#Viajosola, la mia (dis)avventura

L’episodio delle due viaggiatrici che viaggiavano sole e sono state uccise in Ecuador, passato alle cronache con l’hashtag #Viajosola, mi ha fatto tornare in mente un episodio di un mio viaggio da sola. E mi ha fatto pensare…

Australia, febbraio 2014. Melbourne, 37°C. Sono arrivata da due giorni in Australia, meta che ho scelto per il mio lungo viaggio in solitaria sia perché amo questa terra, sia perché so che è un Paese sicuro per una ragazza da sola. Dopo due giorni in un ostello fatiscente, trovo nella piattaforma di Couchsurfing (che segnala le persone disposte a ospitare gratuitamente viaggiatori di passaggio) l’annuncio di una coppia che mi ispira fiducia. Scrivo chiedendo di essere ospitata per 3 notti, ma la coppia mi risponde di non avere disponibilità per quelle date. In automatico (così funziona Couchsurfing) la mia richiesta viene resa visibile anche agli altri Couchsurfer che hanno un alloggio in zona. Mi risponde un ragazzo, che mi dice di essere vegano e di apprezzare il fatto che io sia vegetariana, e mi dà la sua disponibilità per le date richieste. Ci penso un po’ su, poi, stanca del tremendo ostello, accetto. Mi dà il suo indirizzo e io mi preparo a raggiungerlo.

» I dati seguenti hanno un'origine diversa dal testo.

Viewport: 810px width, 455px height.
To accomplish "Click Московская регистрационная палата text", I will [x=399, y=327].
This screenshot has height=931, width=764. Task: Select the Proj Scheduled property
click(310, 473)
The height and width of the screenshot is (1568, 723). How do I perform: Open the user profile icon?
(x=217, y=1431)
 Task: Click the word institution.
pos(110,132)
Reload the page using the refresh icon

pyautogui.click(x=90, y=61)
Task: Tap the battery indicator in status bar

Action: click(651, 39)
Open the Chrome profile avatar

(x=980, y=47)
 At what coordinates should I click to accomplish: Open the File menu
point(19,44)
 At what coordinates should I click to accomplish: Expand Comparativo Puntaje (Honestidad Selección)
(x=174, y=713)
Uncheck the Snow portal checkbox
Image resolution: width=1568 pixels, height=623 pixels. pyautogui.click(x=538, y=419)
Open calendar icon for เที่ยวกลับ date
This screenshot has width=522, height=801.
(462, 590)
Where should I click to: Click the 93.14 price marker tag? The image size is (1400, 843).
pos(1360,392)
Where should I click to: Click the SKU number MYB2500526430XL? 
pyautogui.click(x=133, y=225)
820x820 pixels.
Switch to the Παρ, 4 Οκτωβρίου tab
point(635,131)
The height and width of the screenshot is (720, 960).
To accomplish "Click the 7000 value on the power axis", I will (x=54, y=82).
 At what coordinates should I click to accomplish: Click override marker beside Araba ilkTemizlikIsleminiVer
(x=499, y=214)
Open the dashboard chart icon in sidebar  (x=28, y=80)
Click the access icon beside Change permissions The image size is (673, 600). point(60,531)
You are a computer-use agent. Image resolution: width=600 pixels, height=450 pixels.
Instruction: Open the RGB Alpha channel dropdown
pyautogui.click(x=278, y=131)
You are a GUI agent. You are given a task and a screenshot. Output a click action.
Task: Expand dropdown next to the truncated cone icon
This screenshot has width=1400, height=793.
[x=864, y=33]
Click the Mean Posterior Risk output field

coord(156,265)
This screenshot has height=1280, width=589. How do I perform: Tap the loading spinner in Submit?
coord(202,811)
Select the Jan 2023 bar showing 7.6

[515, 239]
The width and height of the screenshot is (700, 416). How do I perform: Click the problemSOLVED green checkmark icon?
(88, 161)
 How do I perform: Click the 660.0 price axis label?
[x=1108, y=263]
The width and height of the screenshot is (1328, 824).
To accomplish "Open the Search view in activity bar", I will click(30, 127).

Affronto il caldo insopportabile e con il mio backpack arrivo in una bella zona residenziale di Melbourne. Salgo al primo piano, suono il campanello, e vengo accolta da un ragazzo di circa 6/7 anni più grande di me, che mi fa entrare. E chiude la porta a chiave dietro di sé.

Mi mostra velocemente la casa e mi invita a sedermi sul divano. Mi fa alcune domande, mi chiede se sono fidanzata e da dove vengo, e poi inizia a parlarmi del vegetarianesimo. Mi spiega nel dettaglio perché io sbagli a essere vegetariana e non vegana, e perché i latticini e le uova andrebbero esclusi al più presto dalla mia dieta. Mi racconta di essere un luminare del veganesimo, che partecipa a convegni e dibattiti sull’argomento, e mi dice di aver convinto molte persone a fare questo passaggio. Poi mi dice che sicuramente anche io, come la maggioranza dei vegetariani, ho una carenza di vitamina B12. Quindi si alza, va a prendermi delle pastiglie mentre io rimango seduta sul divano in silenzio (piuttosto allibita), mi porta due pastiglie rosse che dice essere degli integratori di B12, me li dà in mano, dice che devo prenderli e poi siede di fronte a me.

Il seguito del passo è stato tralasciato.